[Data excerpts]
-------
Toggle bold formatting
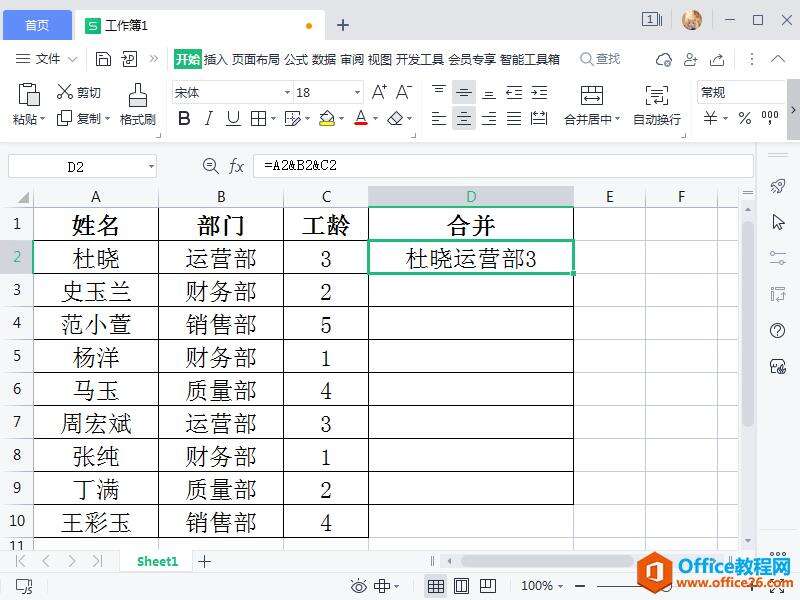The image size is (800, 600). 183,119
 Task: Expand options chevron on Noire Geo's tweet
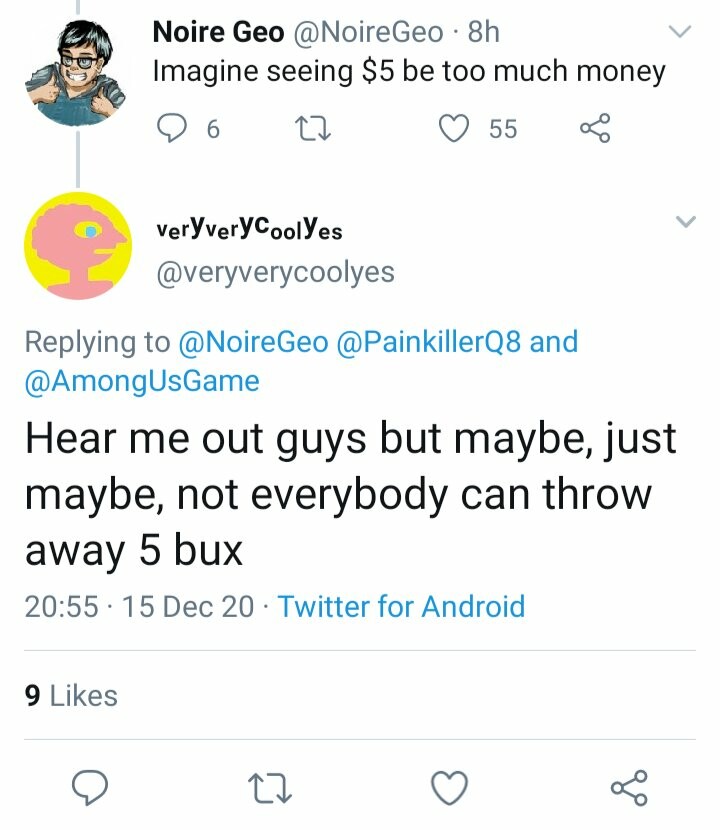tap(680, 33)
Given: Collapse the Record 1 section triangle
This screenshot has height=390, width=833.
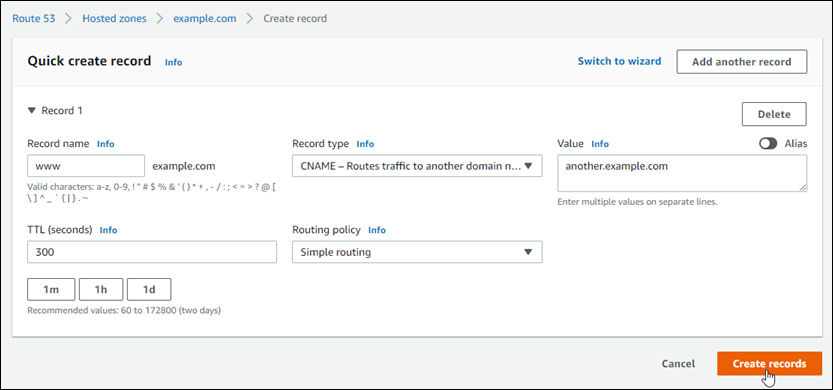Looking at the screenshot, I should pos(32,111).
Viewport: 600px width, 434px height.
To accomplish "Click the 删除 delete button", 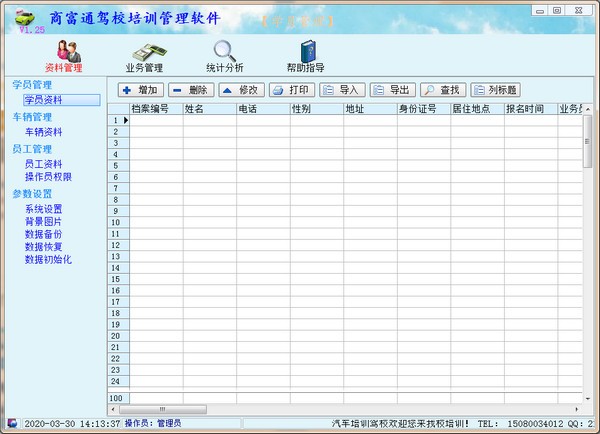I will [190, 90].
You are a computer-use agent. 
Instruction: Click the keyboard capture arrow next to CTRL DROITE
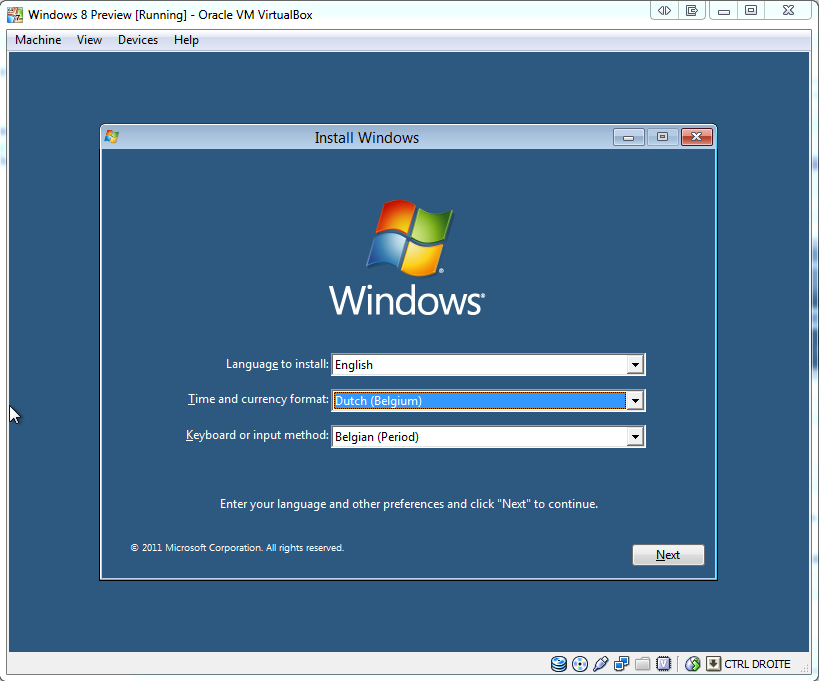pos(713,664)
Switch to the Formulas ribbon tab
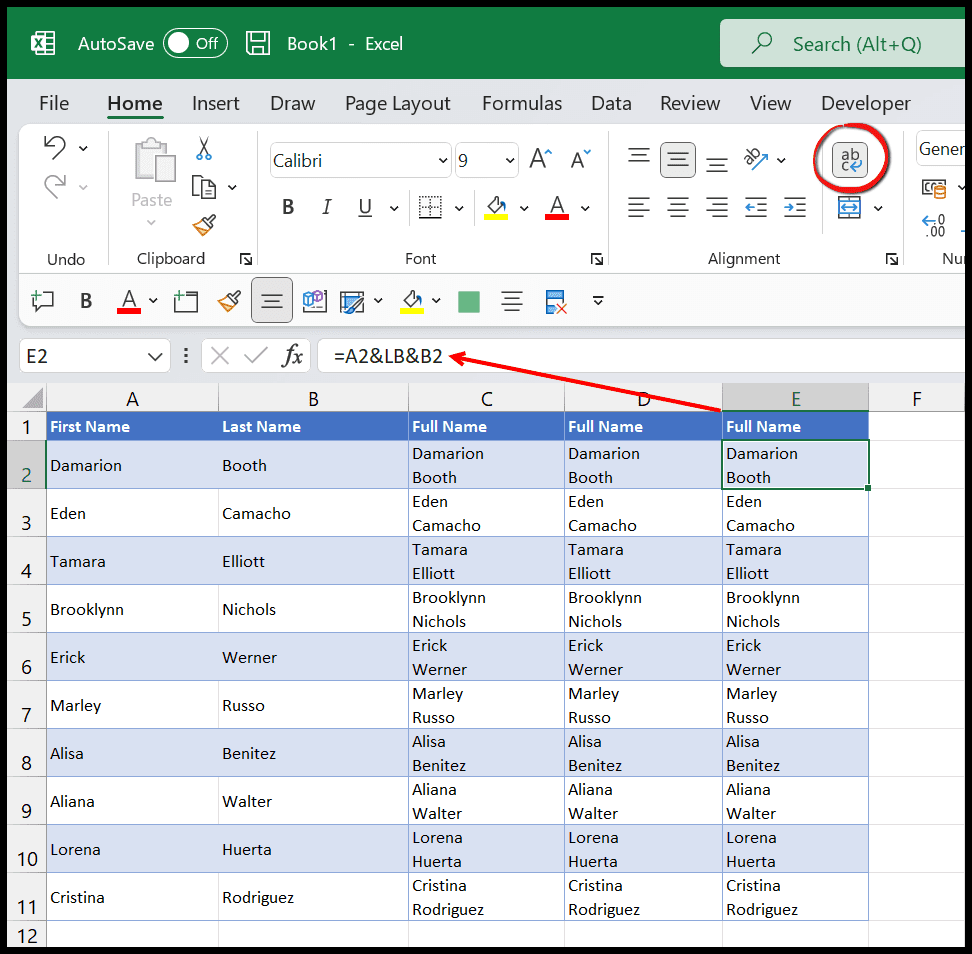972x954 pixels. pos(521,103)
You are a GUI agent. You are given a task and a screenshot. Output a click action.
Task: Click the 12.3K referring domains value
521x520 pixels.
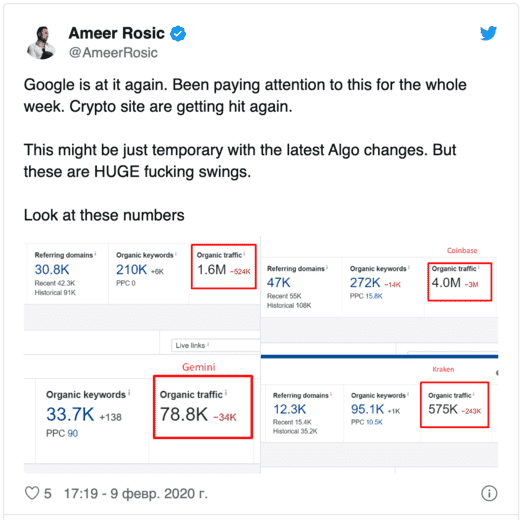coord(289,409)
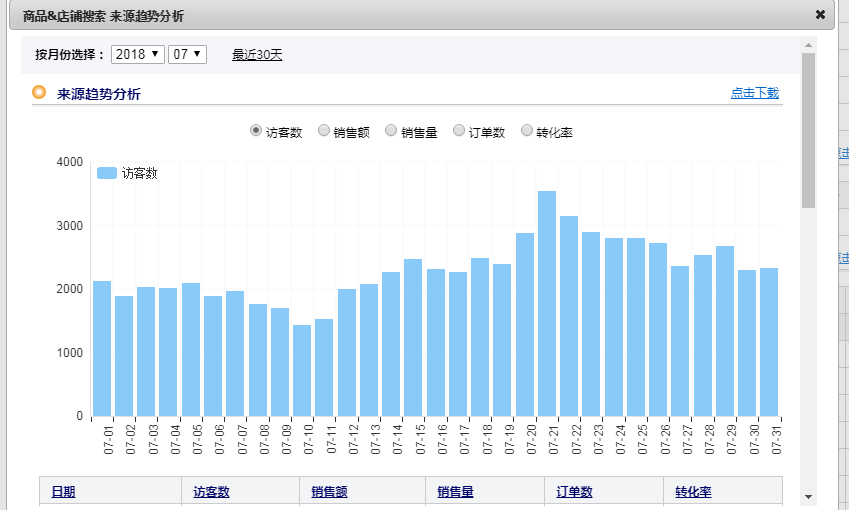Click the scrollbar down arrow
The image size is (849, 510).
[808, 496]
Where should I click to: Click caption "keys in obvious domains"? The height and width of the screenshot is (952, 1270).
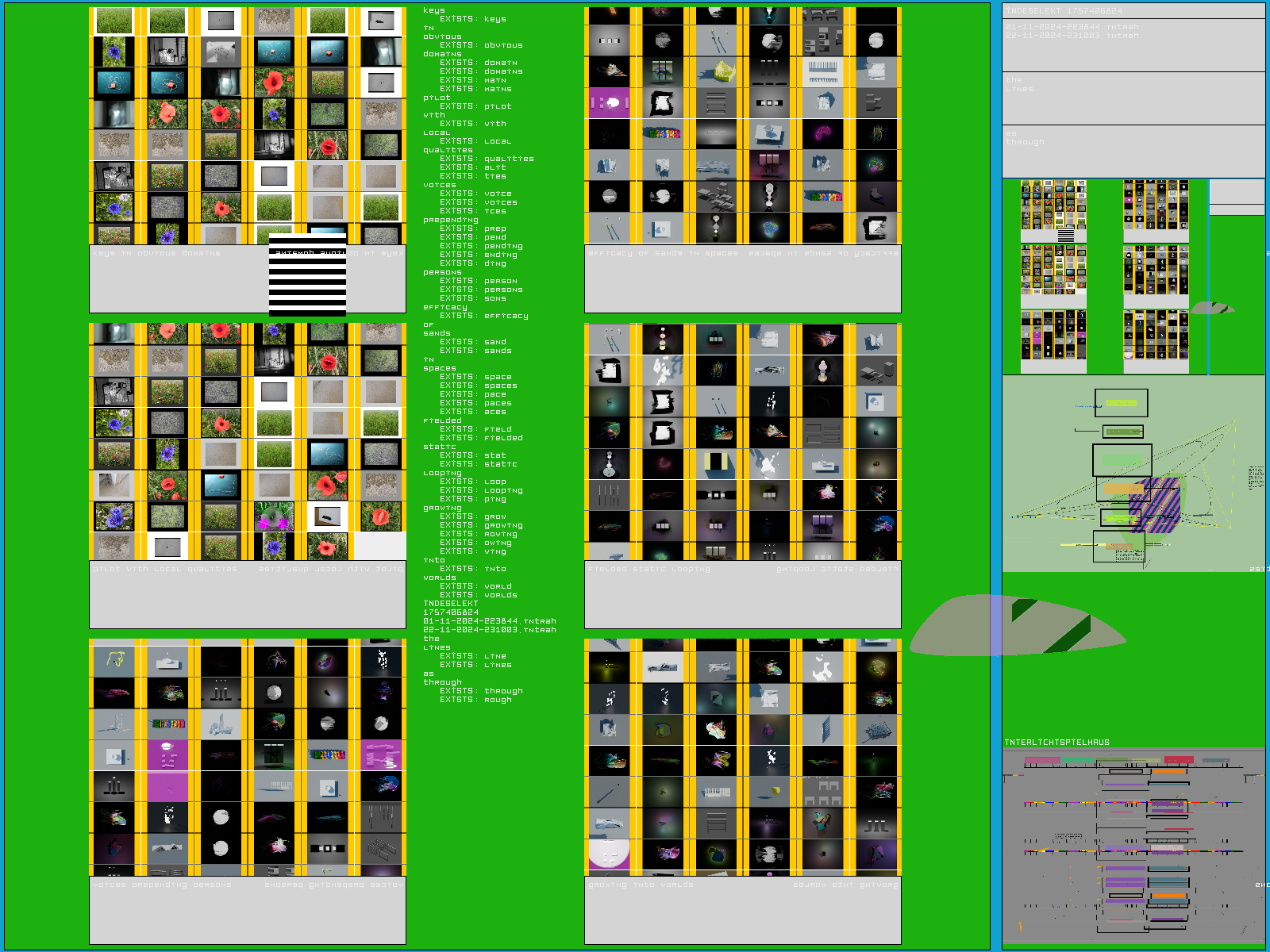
-------
- Work item
Each line in the data where the string "domains" occurs should be identified and copied.

- Exercise answer
Task: Click the 12.3K referring domains value
Where should I click to: Click caption "keys in obvious domains"? The height and width of the screenshot is (952, 1270).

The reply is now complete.